----- Text passage

This weekend, Iowa reported a significant increase in COVID-19 cases, putting the state at 9,169, something Gov. Kim Reynolds has warned people about in the past few days.
From Thursday to Friday, the total number reported Saturday increased by 757. From Friday to Saturday the number went up again by 528. Over those two days, the state’s total increased by 1,285.
The numbers reported online by the Iowa Department of Public Health are behind one day, so these numbers don’t account for tests done on Saturday.
Some of the total is a result of increased surveillance testing in the state, finding more people who have mild or no symptoms, in part at large workplaces and nursing homes that experienced outbreaks.
This past week, the state tested thousands more Iowans as part of the new Test Iowa program which Reynolds said will eventually allow the state to test at least 3,000 Iowans a day, though it isn’t there yet.
By 11 a.m. Monday, 38,150 total Iowans had been tested since the first three cases were reported on March 8. As of 10 a.m. Saturday, the number was at 53,186, showing an increase of at least 15,036 in a week.
However, tests are still limited to high-risk populations like health care workers, meatpacking employees and their family members, and both residents and employees at long-term care facilities. The new Test Iowa sites have also only been set up in Des Moines and Waterloo so far, though that’s expected to expand.

----------
----- Source data

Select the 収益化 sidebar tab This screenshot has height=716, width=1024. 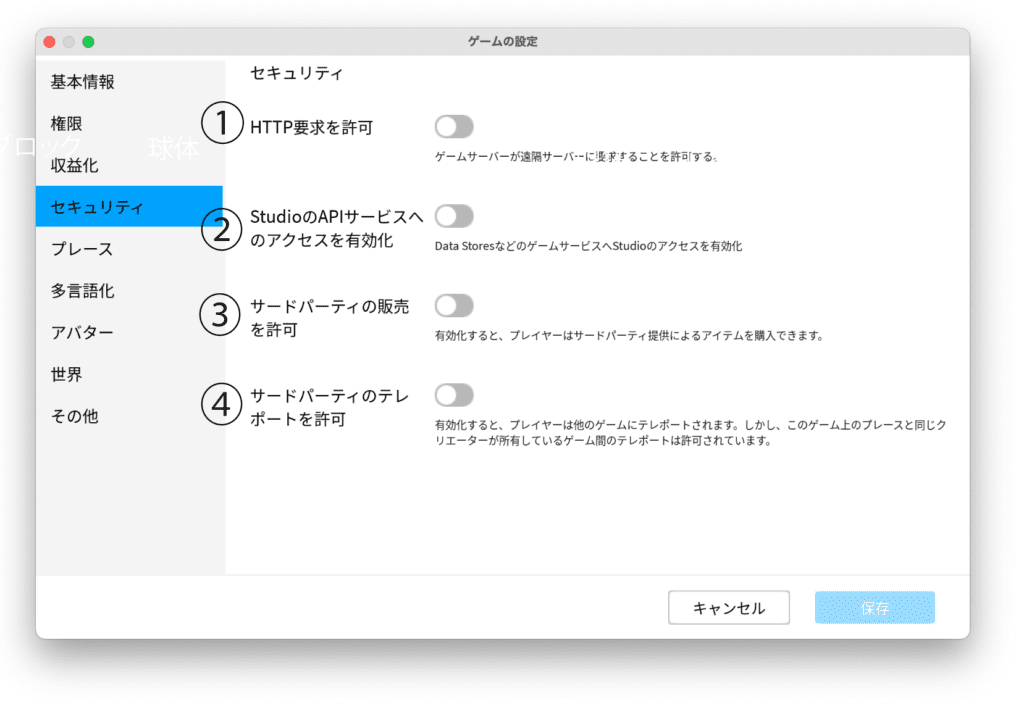(75, 166)
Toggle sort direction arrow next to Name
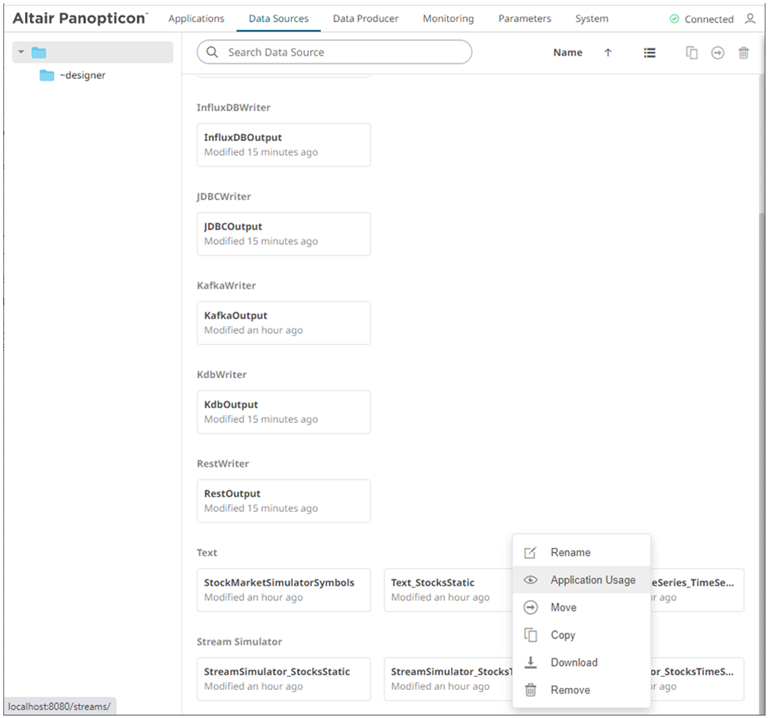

----------

● **Instructions**:
a) In the article on Iowa's COVID-19 cases, translate this sentence into Spanish: "The numbers reported online by the Iowa Department of Public Health are behind one day, so these numbers don’t account for tests done on Saturday."
b) According to the article on Iowa's COVID-19 cases, in which cities have Test Iowa sites been set up so far?
c) Continue the article on Iowa's COVID-19 cases from its last sentence.

● **Responses to the exercise**:
a) Las cifras publicadas en línea por el Departamento de Salud Pública de Iowa llevan un día de retraso, por lo que estas cifras no reflejan las pruebas realizadas el sábado.

b) Des Moines and Waterloo.

c)
Over the week, reports of delayed results and questions about the validity of the tests were repeatedly raised at the governor’s press conferences.
Reynolds said the state hygienic lab in Coralville was aware of the backlog and was making adjustments to handle the influx in testing data. She said the backlog will be caught up this weekend.
“I want to assure Iowans that this is a short-term issue while the lab is transitioning to accommodate not only a higher volume of tests on an ongoing basis but as they work through the validation of the Test Iowa process,” she said.
Because of the increased testing, Reynolds said the state will be able to better identify and isolate positive cases going forward. That’s her reasoning for easing economic restrictions in 77 counties in the state where virus outbreaks are less severe.